Un sourire léger et discret vint illuminer son visage tandis que d'une main gracile, elle venait replacer l'une de ses mèches derrière son oreille. Sa mère venait de revenir, un plateau contenant thé et biscuits entre les mains. Des odeurs d'enfances, des goûts d'adolescentes. Certaines choses ne changeaient pas et peu importe combien elle s'efforçait de parfaire son art de servir le thé, jamais il n'était aussi bon que celui de sa mère. Pourtant, ce n'était rien d'autre qu'un thé vert classique, mais il y avait ce petit plus irremplaçable. À deux mains, elle récupéra le verre en terre cuite fumant et huma longuement l'odeur amère qui s'en dégageait.

« -Merci maman. »

Ajouta la demoiselle avant de tremper ses lèvres dans le breuvage brûlant. La première gorgée n'était jamais agréable, toujours trop chaude, douloureuse pour sa gorge délicate.
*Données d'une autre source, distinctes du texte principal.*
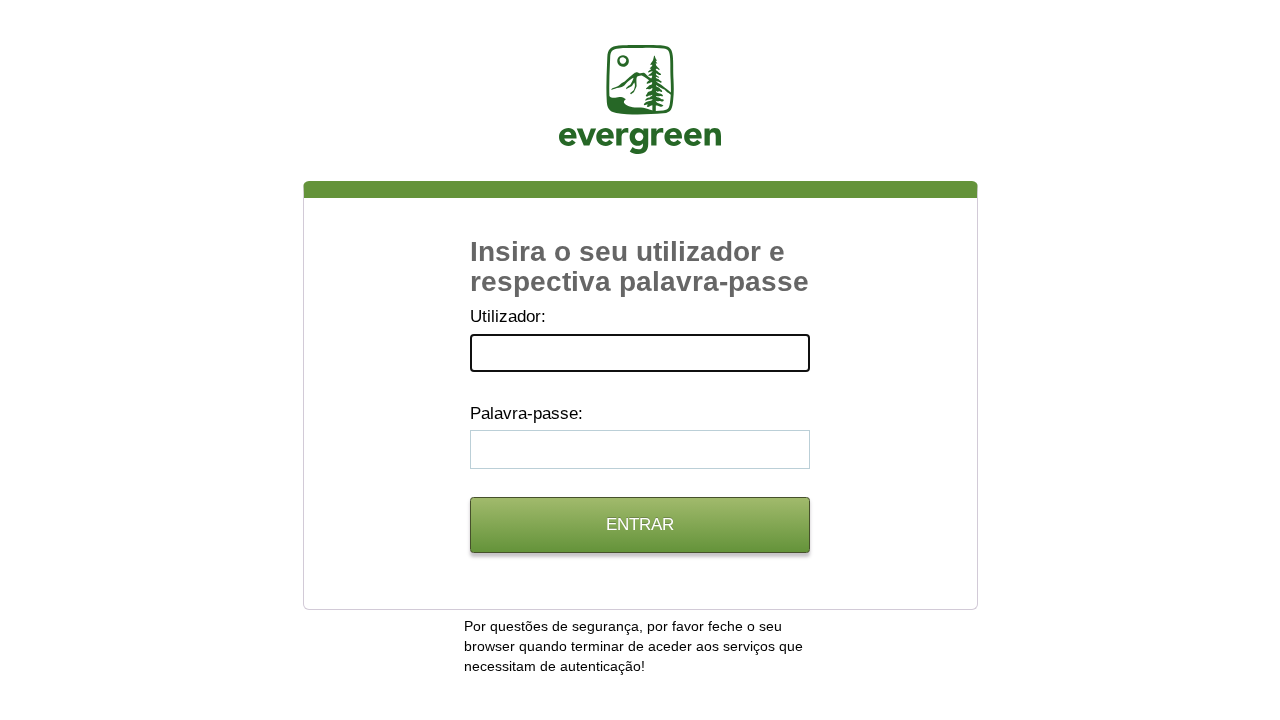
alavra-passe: (526, 413)
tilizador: (508, 316)
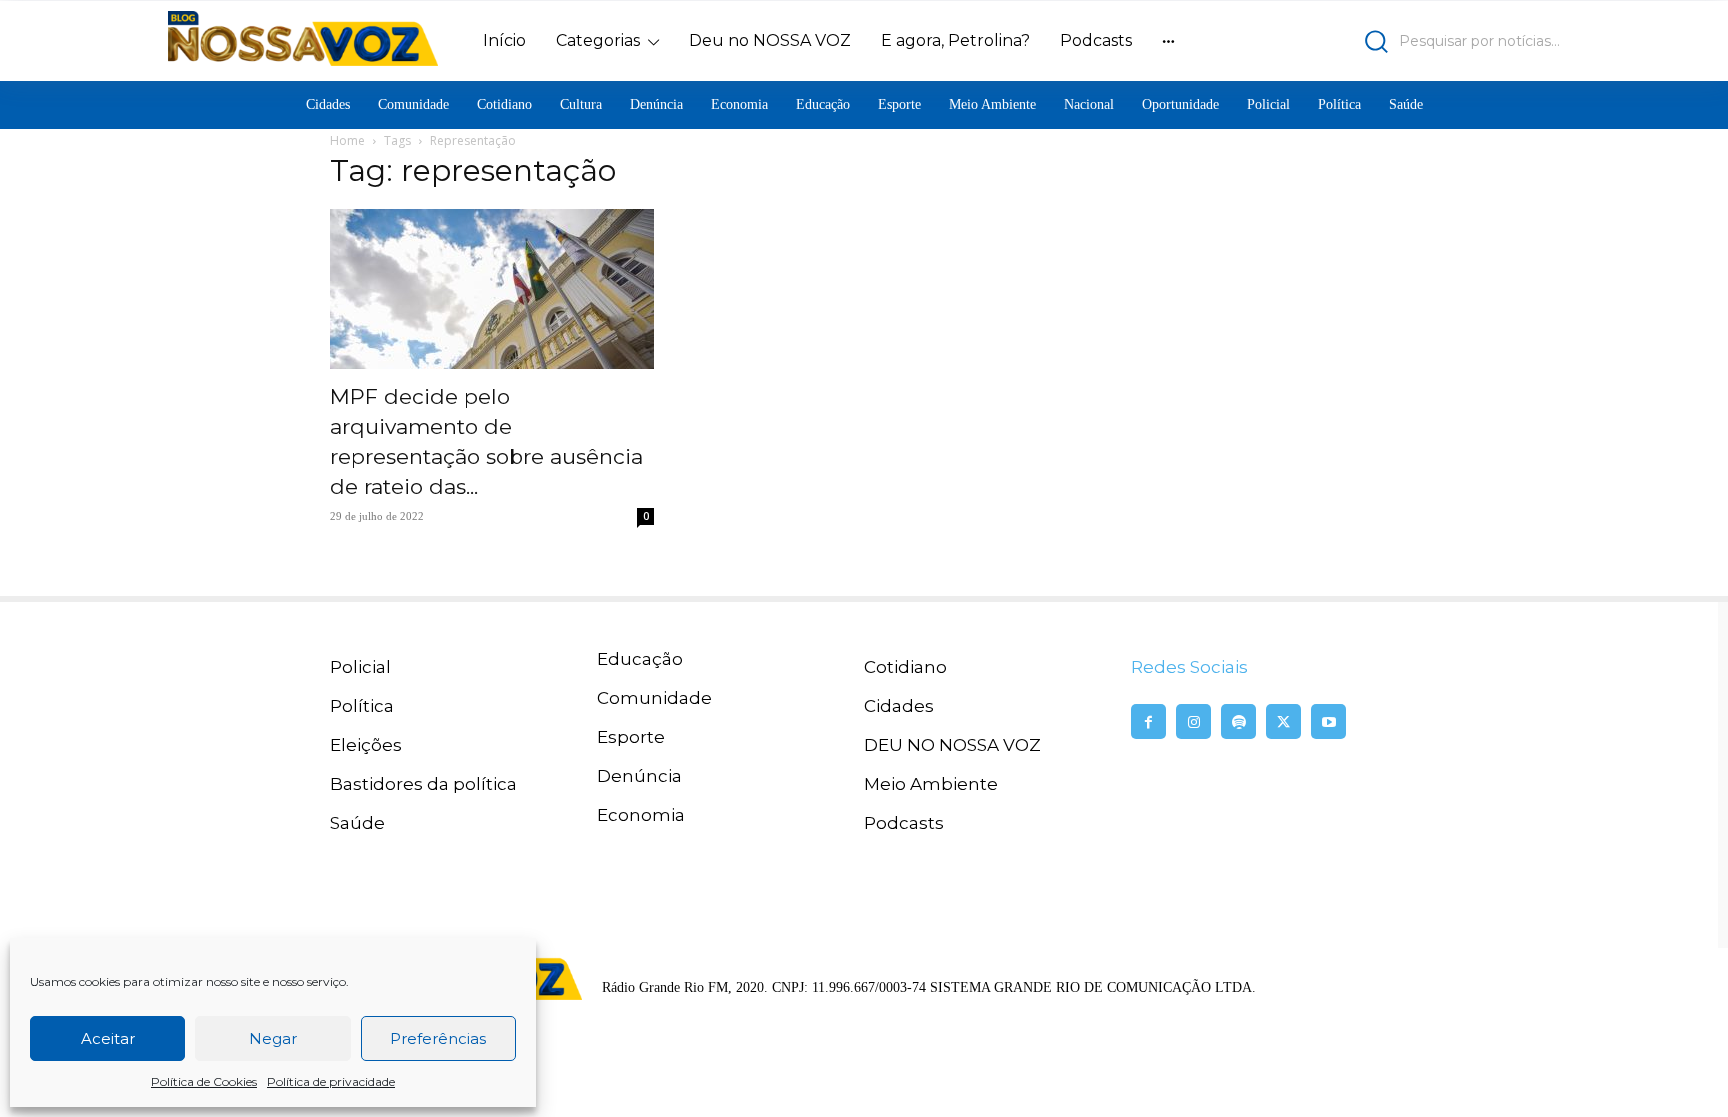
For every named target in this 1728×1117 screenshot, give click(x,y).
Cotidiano (905, 667)
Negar (273, 1038)
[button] (1389, 41)
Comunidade (654, 698)
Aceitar (108, 1038)
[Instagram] (1193, 721)
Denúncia (639, 776)
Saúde (357, 823)
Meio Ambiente (931, 784)
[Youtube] (1328, 721)
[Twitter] (1283, 721)
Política (362, 706)
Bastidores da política (423, 784)
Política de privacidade (331, 1081)
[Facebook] (1148, 721)
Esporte (631, 737)
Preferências (438, 1038)
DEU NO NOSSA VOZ (952, 745)
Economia (641, 815)
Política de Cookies (204, 1081)
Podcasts (904, 823)
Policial (360, 667)
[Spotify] (1238, 721)
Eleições (366, 745)
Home (347, 140)
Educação (640, 659)
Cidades (899, 706)
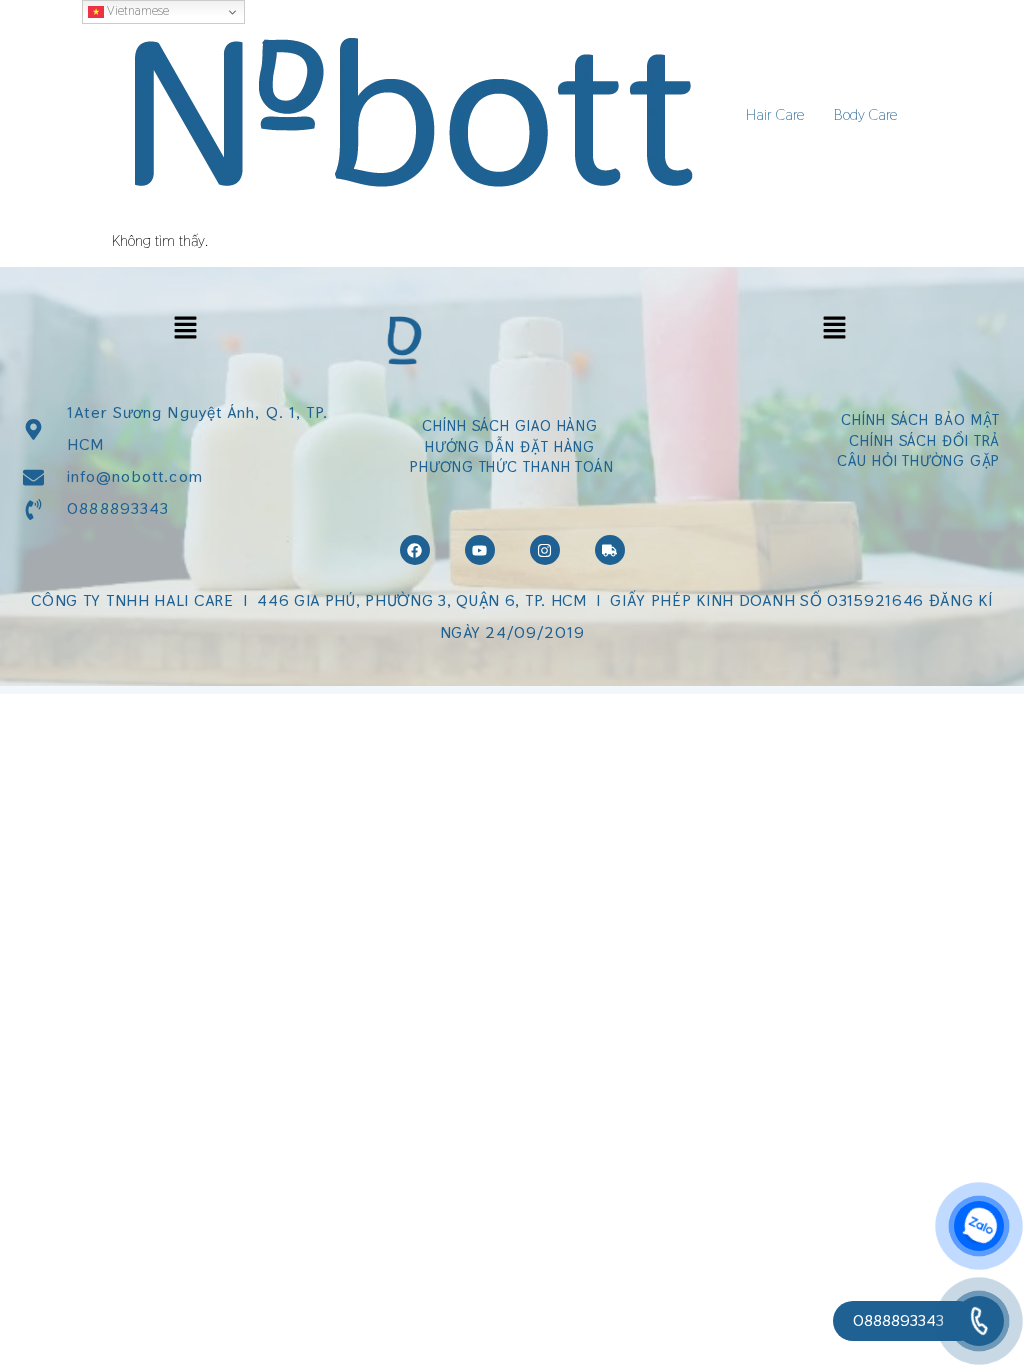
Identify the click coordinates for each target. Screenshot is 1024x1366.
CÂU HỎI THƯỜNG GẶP (918, 460)
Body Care (865, 114)
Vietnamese (136, 10)
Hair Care (775, 114)
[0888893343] (979, 1321)
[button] (186, 328)
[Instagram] (545, 550)
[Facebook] (415, 550)
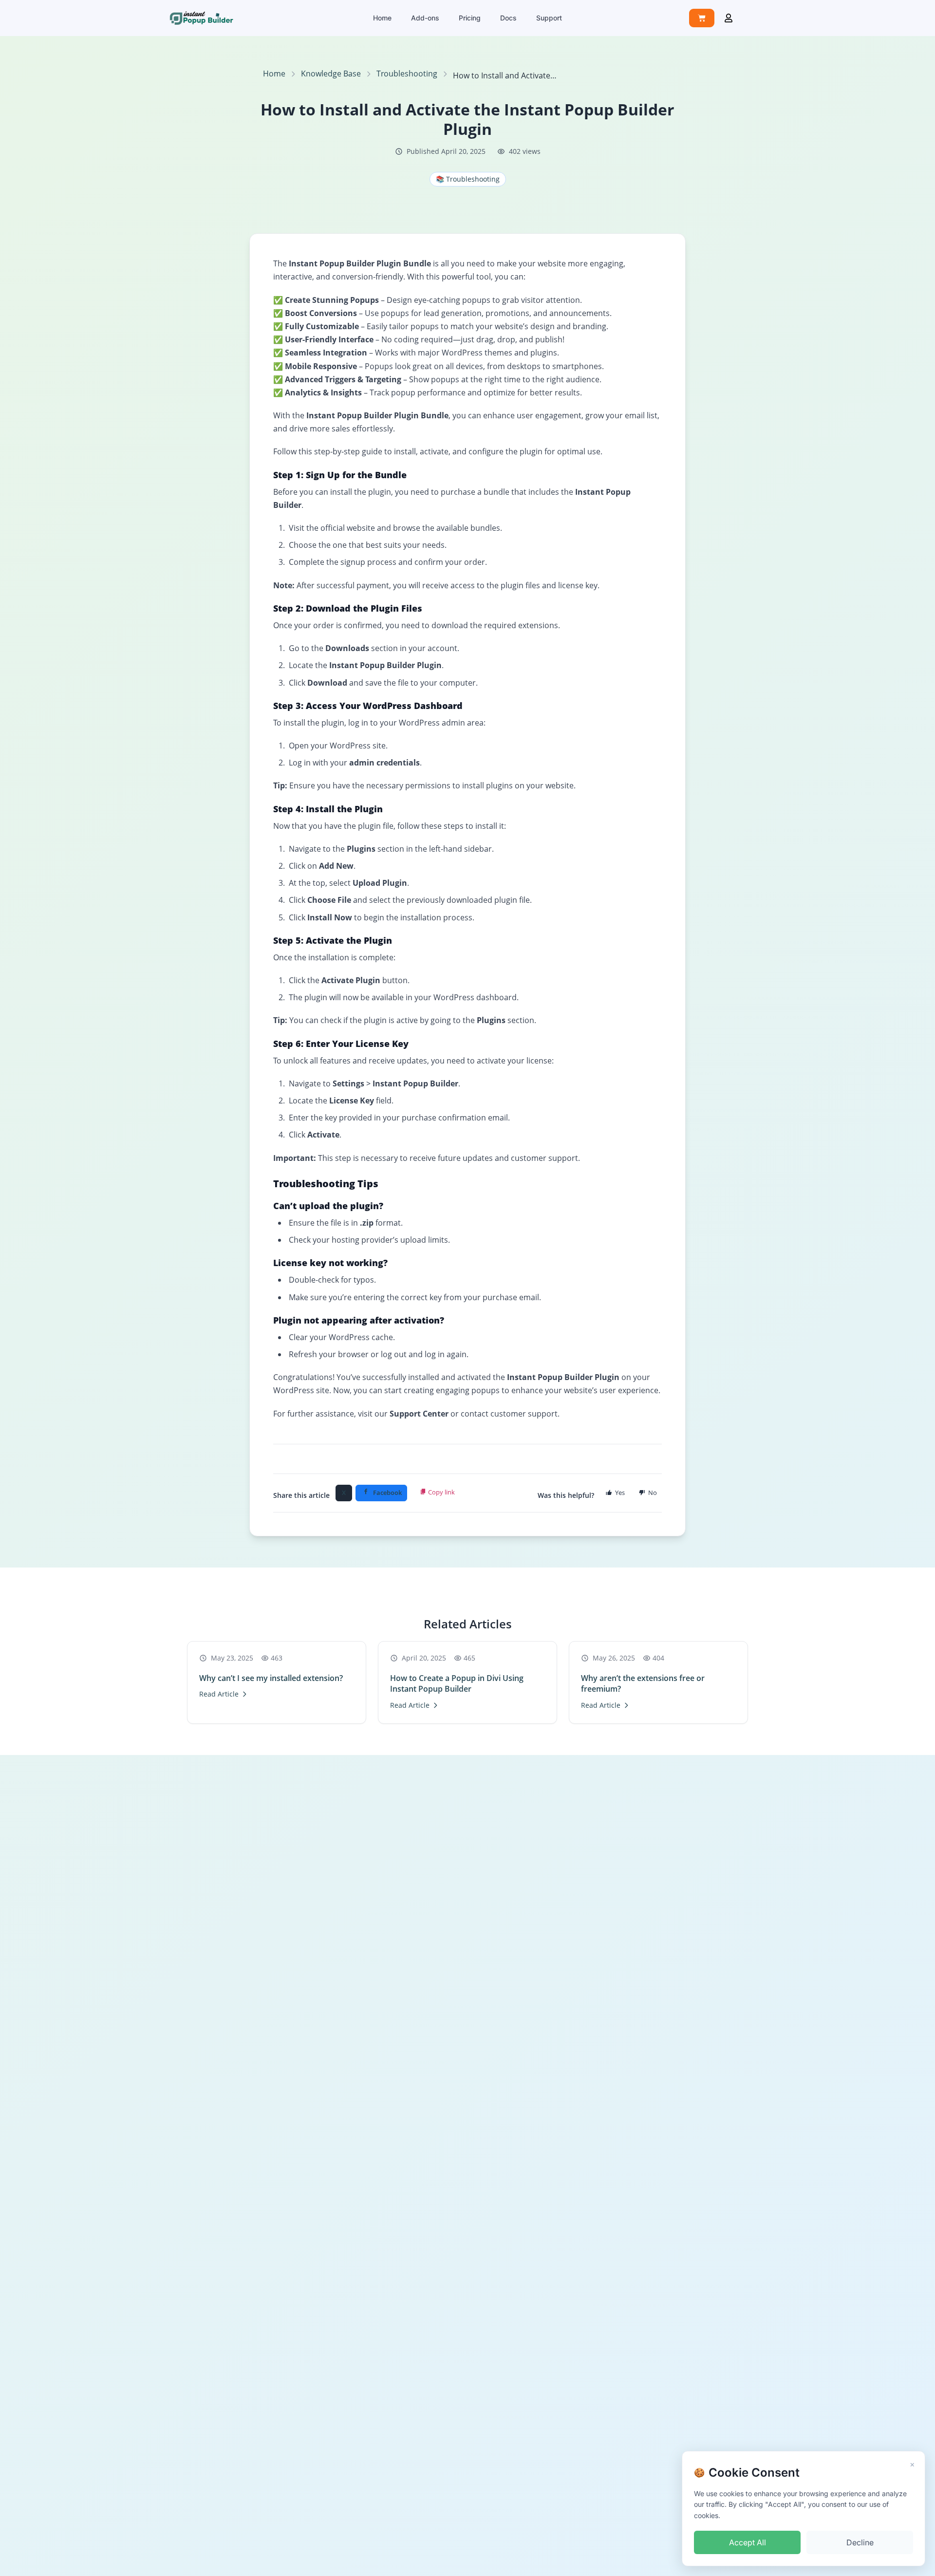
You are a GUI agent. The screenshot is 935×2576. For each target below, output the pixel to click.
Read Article (219, 1694)
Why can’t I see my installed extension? (271, 1678)
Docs (508, 18)
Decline (860, 2542)
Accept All (747, 2542)
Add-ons (425, 18)
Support (549, 18)
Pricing (470, 18)
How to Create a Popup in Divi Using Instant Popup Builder (457, 1683)
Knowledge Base (331, 73)
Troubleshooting (406, 73)
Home (382, 18)
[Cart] (701, 18)
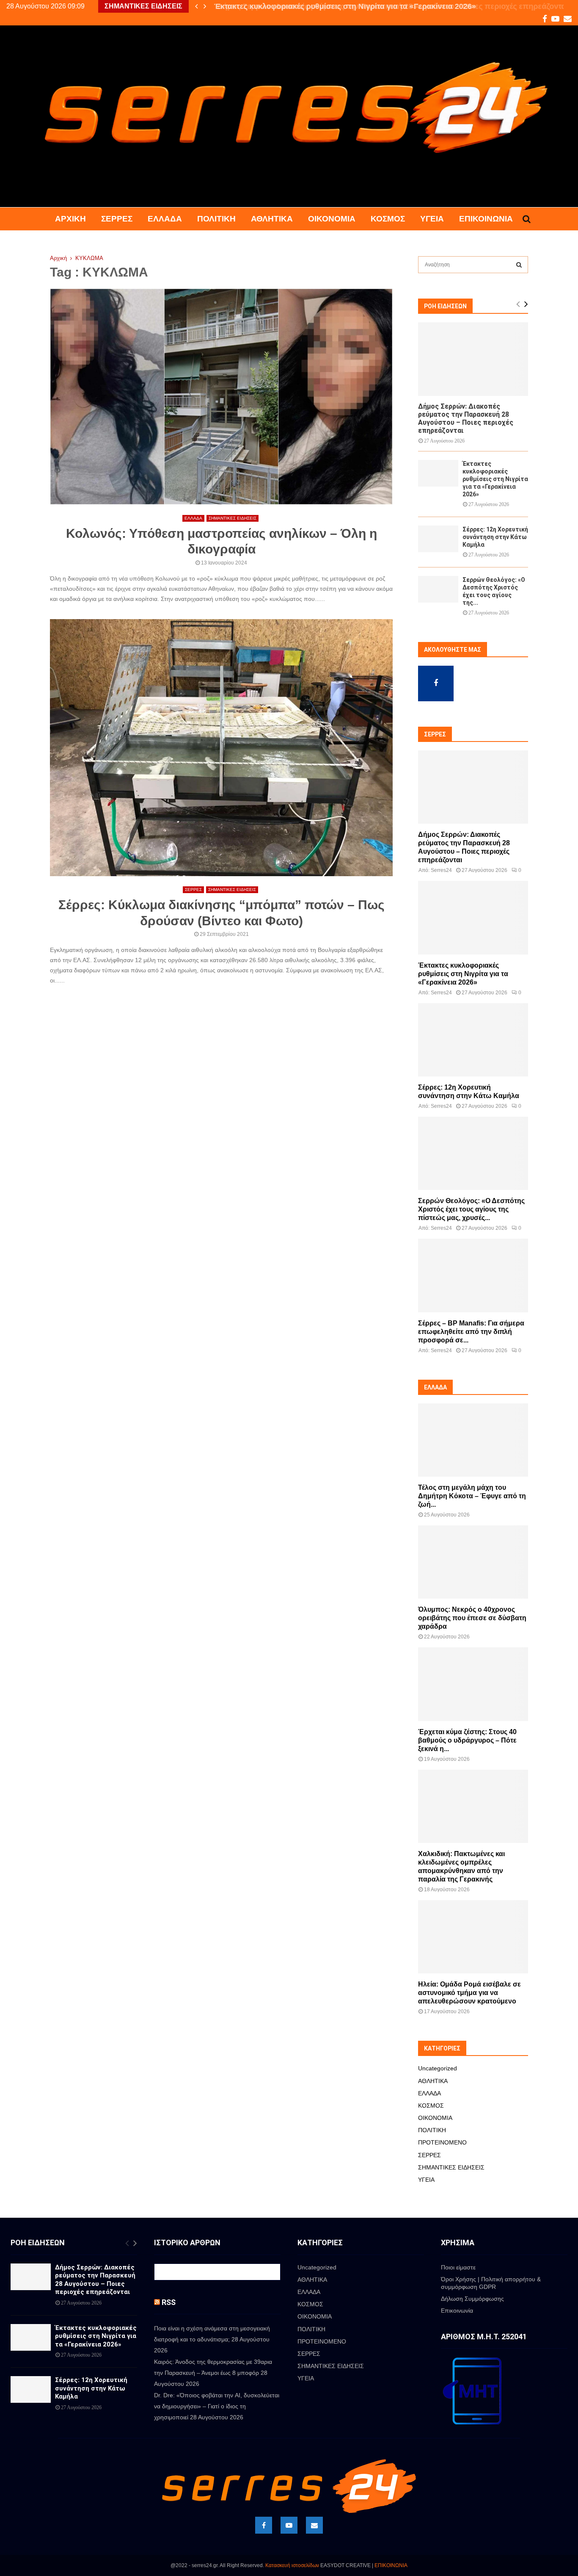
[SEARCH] (519, 264)
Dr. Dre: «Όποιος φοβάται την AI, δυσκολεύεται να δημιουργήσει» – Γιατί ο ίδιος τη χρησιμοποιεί (216, 2406)
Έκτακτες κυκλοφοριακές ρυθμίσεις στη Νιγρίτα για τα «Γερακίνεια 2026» (343, 6)
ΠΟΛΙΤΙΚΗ (216, 218)
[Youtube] (289, 2525)
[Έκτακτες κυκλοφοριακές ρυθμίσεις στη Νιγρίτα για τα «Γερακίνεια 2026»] (438, 473)
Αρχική (70, 218)
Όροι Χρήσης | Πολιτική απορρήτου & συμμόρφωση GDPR (491, 2283)
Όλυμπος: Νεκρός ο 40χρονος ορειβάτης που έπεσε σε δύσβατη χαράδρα (472, 1618)
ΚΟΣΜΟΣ (388, 218)
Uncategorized (437, 2068)
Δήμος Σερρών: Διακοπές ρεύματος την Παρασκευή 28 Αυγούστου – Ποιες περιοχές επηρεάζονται (465, 418)
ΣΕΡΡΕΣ (116, 218)
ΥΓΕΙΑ (432, 218)
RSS (169, 2302)
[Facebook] (263, 2525)
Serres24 (441, 870)
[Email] (314, 2525)
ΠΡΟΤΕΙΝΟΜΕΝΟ (442, 2142)
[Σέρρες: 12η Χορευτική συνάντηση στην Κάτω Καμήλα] (438, 539)
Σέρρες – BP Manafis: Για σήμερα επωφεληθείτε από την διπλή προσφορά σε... (471, 1332)
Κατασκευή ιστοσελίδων (292, 2565)
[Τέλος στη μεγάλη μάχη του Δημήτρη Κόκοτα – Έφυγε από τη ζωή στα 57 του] (473, 1440)
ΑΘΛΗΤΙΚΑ (272, 218)
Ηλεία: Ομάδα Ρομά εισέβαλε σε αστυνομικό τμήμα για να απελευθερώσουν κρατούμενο (469, 1993)
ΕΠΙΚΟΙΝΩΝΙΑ (390, 2565)
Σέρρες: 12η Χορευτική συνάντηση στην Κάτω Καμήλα (495, 537)
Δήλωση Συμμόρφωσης (472, 2298)
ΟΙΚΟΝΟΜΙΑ (331, 218)
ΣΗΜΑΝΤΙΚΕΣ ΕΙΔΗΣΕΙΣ (232, 518)
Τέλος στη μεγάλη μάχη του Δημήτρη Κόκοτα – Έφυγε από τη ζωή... (472, 1496)
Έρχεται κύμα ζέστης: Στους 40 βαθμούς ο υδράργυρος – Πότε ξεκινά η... (467, 1740)
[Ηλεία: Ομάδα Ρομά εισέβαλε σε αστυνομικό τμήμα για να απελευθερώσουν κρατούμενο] (473, 1936)
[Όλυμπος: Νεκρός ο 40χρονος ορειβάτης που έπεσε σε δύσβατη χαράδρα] (473, 1562)
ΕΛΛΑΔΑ (165, 218)
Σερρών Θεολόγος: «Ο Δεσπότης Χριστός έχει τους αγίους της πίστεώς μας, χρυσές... (471, 1209)
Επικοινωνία (486, 218)
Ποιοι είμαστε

Mais la suite n'en était que meilleure. Pourtant, aujourd'hui elle n'arrivait pas à l'apprécier pleinement, pas alors que son père n'était pas rentré de son cabinet. L'appréhension prenait le pas sur la joie qu'elle éprouvait habituellement à leur rendre visite. Puis, la honte viendrait remplacer cette désagréable sensation sans qu'elle ne puisse la combattre. La radio transmettait toujours cette horrible mélodie qu'elle connaissait pourtant par cœur, comblant le silence presque pesant qui planait dans la pièce. La jeune femme n'osait regarder sa mère, qui pourtant se comportait comme à son habitude, avec son sourire bienveillant et sa voix chantante. Les années ne semblaient pas l'avoir attaqué, à peine quelques rides au coin de ses yeux. Il n'y avait guère que la longueur de ses cheveux pour témoigner des changements face au temps. De temps à autre, l'étudiante piochait dans la petite assiette pleine de biscuits confectionnés par la femme lui faisant face. Ils étaient délicieusement sucrés et acidulés, comme elle les aimait. Eux non plus, elle n'avait jamais su comment les préparer convenablement, ils sentaient toujours trop fort l'orange, ou bien une couleur horriblement brunâtre recouvrait le dessus des biscuits à cause d'une cuisson mal calculée.